Bill Phillips is now the aviation artist of choice for many American heroes
and the nostalgic landscape artist of choice for many collectors. Bill’s
strengths as a landscape painter are what gave him an edge in the aviation
field: respect and reverence for a time and place. When one sees his aviation
pieces, thoughts are about the courageous individuals who risked their lives
for our freedom. In Bill’s nostalgic works, the viewer understands fully
what that freedom is... the precious values that make life worth living.
After one of his paintings was presented to King Hussein of Jordan, Phillips
was commissioned by the Royal Jordanian Air Force. He developed sixteen major
paintings, many of which now hang in the Royal Jordanian Air Force Museum
in Amman.
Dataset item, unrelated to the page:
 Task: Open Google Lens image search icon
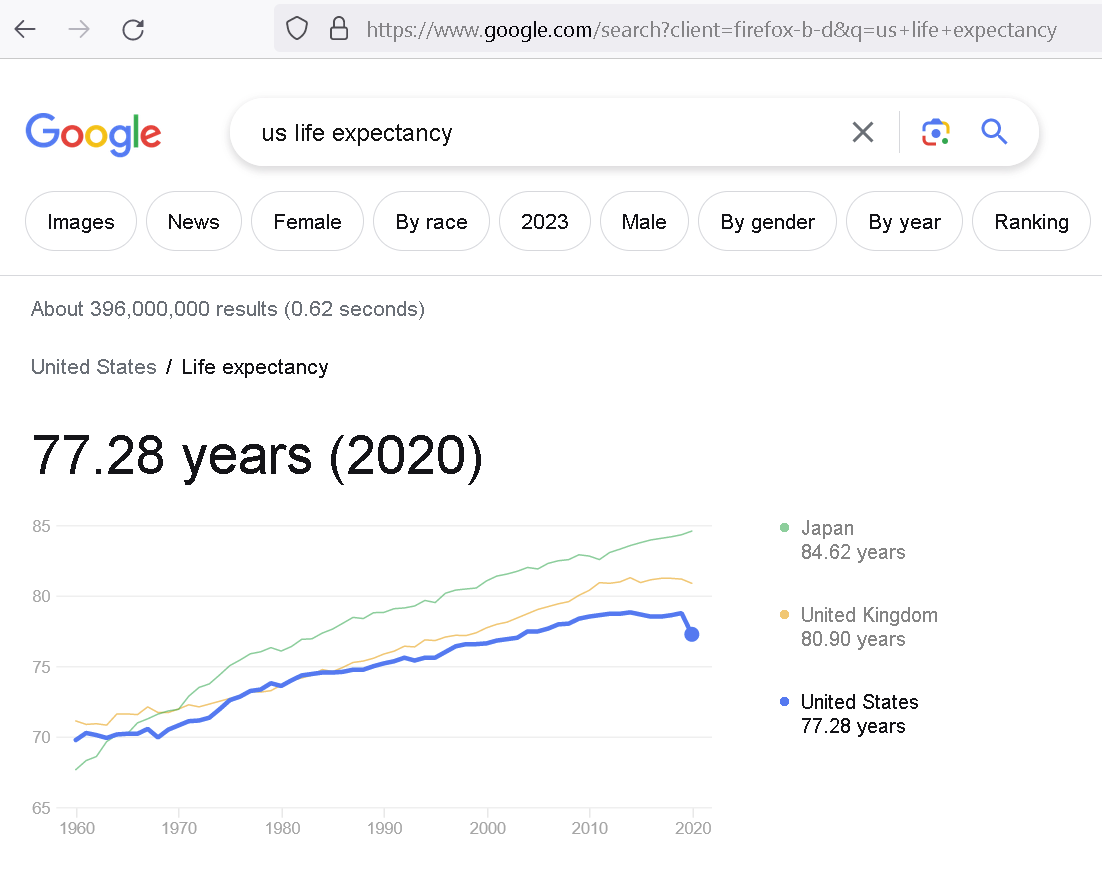coord(935,132)
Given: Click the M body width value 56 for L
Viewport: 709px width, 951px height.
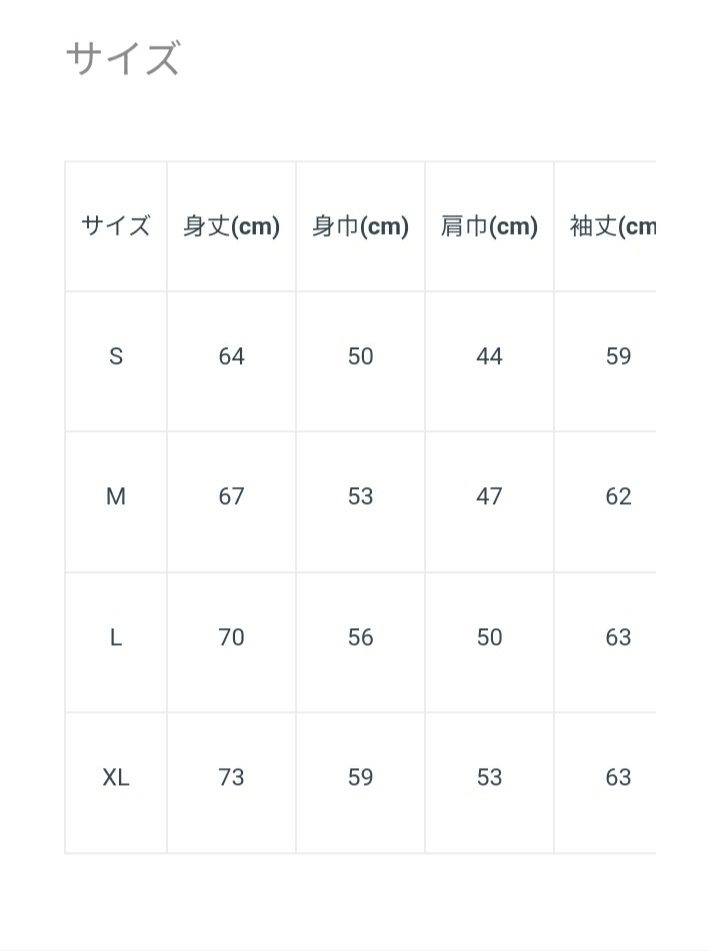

The Smithsonian Institution’s National Air and Space Museum
presented a one-man show of Phillips’ work in 1986; he is one of only
a few artists to have been so honored.
In 1988, Phillips was chosen to be a U.S. Navy combat artist. For his outstanding
work, the artist was awarded the Navy’s Meritorious Public Service Award
and the Air Force Sergeants Association’s Americanism Medal. In 1991,
three of Phillips’ works were chosen as part of the top 100 in “Art
for the Parks,” the prestigious annual fund-raiser for the National
Park Service, and one painting received the “Art History Award”
from the National Park Foundation.
William S. Phillips S/N Limited Edition
Print "First Boots on the Ground"
November 14, 1965, the Central Highlands
of South Vietnam, 10:48 am…As the dry season’s dust waifs skyward,
the soldiers of the 7th Cavalry, 1st Battalion, 1st Cavalry Division (Airmobile),
deploy from UH-1 Hueys of the 229th Assault Helicopter Battalion onto Landing
Zone X-Ray in the Ia Drang Valley. Lt. Col. Hal Moore leads his men as they
secure the area and prepare for the arrival of his main force, 450 soldiers
strong. Before the day’s end, the men of the 7th Cavalry would engage
over 2,000 North Vietnamese Army Regulars in the battle that would epitomize
the savagery of the Vietnam War and the bravery of the men who fought it.